## TASK MATERIAL
· · · · · · ·

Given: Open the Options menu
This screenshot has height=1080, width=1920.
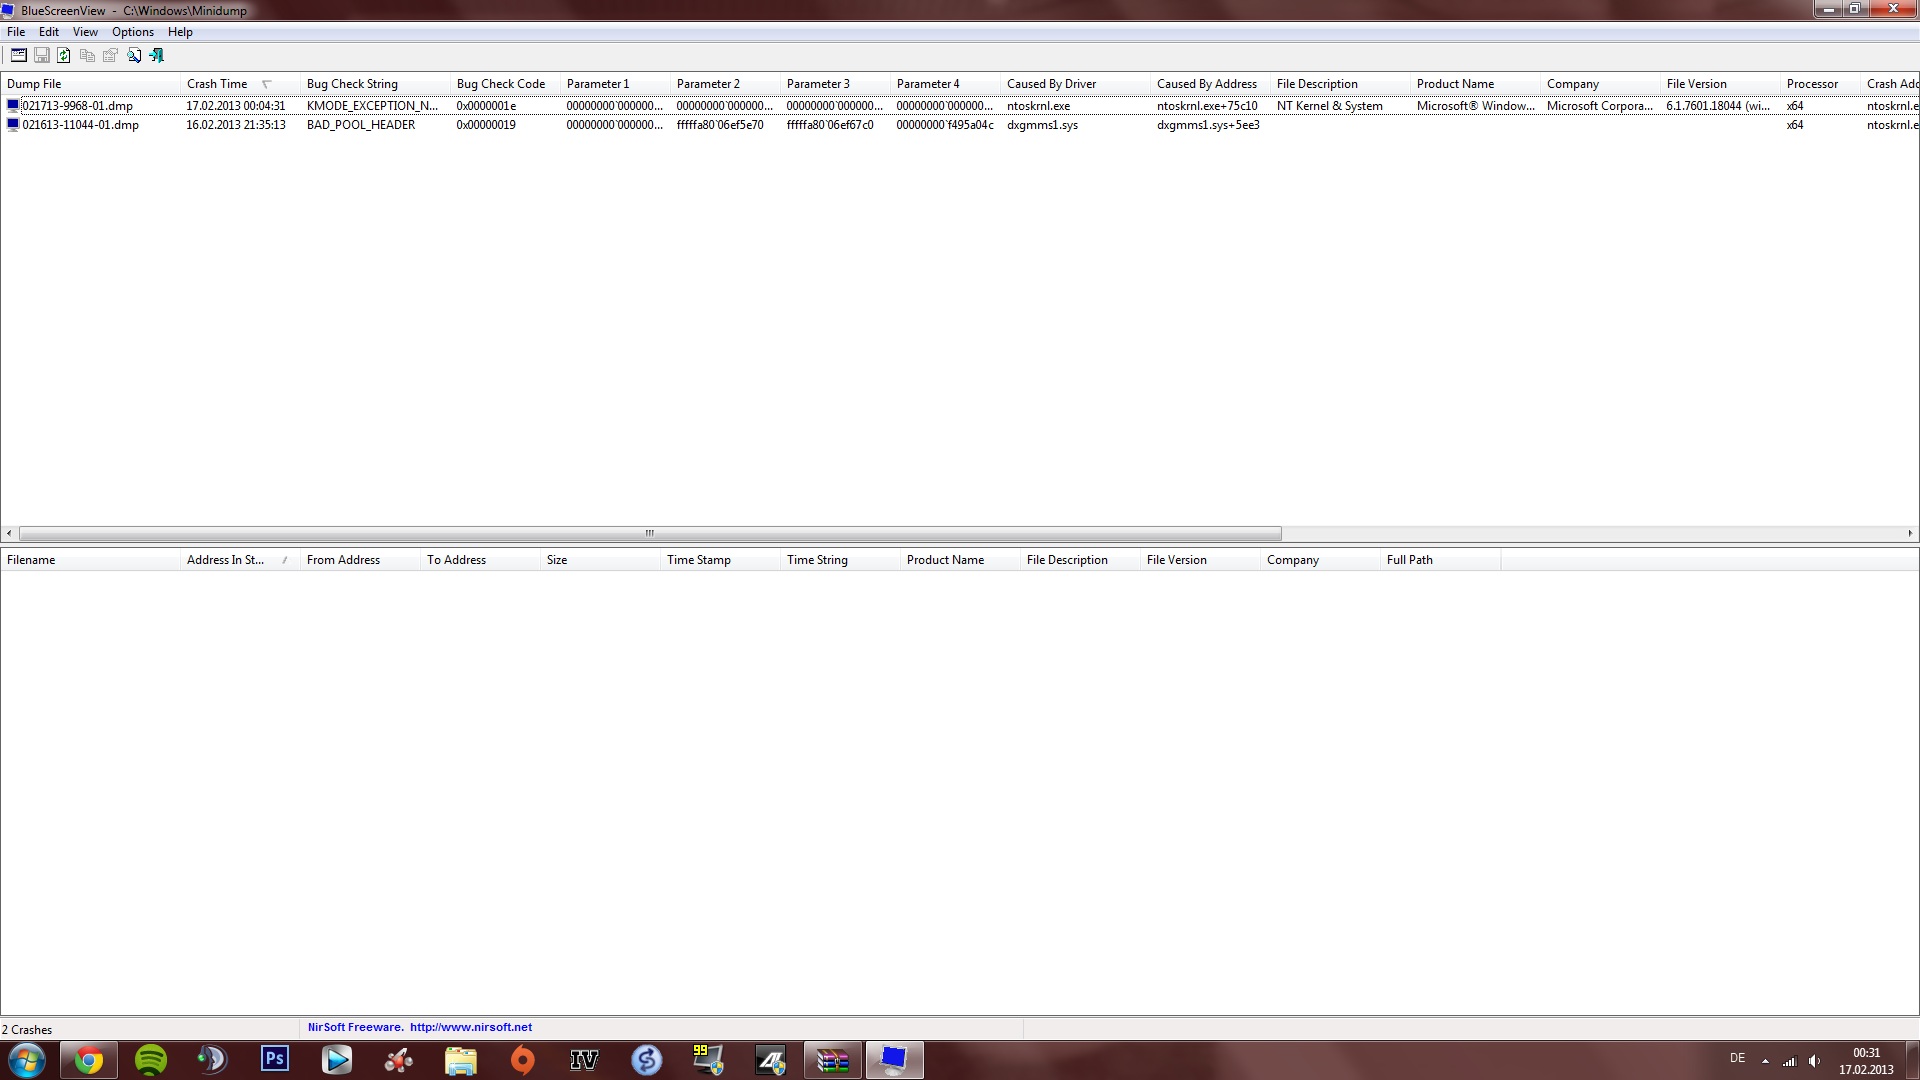Looking at the screenshot, I should point(132,32).
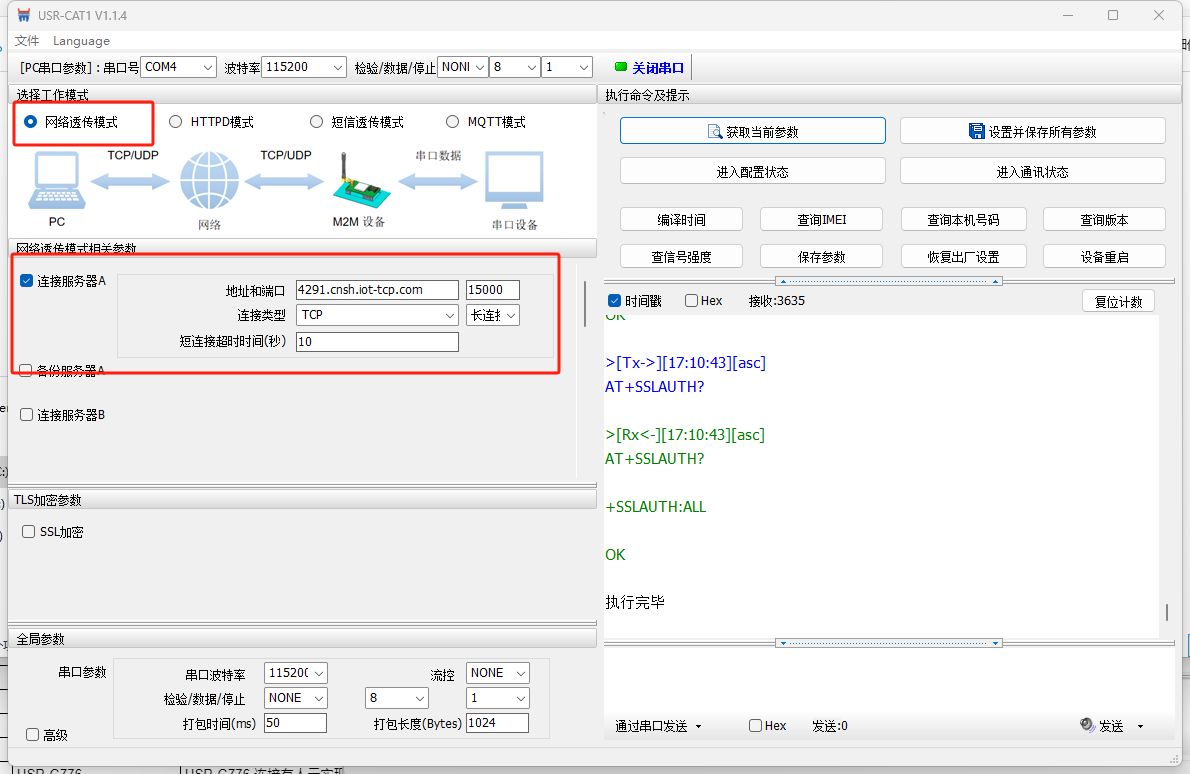Image resolution: width=1190 pixels, height=774 pixels.
Task: Click the 设备重启 button
Action: [1104, 257]
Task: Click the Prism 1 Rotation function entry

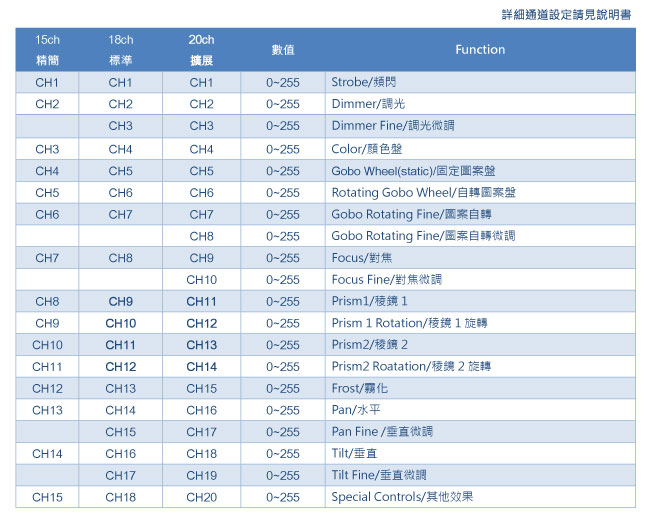Action: click(410, 324)
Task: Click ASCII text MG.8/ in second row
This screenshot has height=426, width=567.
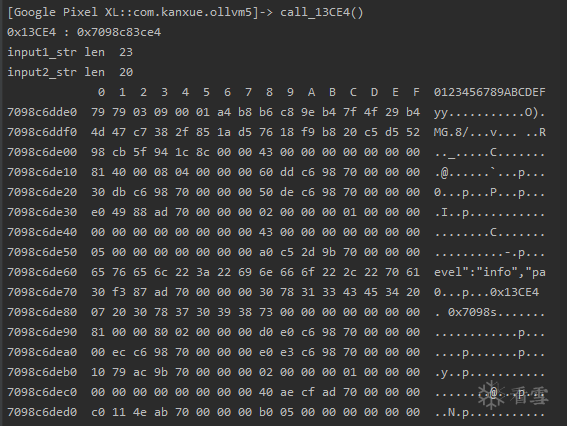Action: [451, 132]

· · · · · · ·

## STATED EXERCISE
Please copy out every one of the lines above word for word, and omit the pictures from your answer.

## TASK OUTPUT
Given: Open the Options menu
This screenshot has height=1080, width=1920.
Looking at the screenshot, I should point(132,32).
Image resolution: width=1190 pixels, height=774 pixels.
Task: Click the 设备重启 button
Action: [1104, 257]
Task: Click the Prism 1 Rotation function entry

Action: click(410, 324)
Task: Click ASCII text MG.8/ in second row
This screenshot has height=426, width=567.
Action: [451, 132]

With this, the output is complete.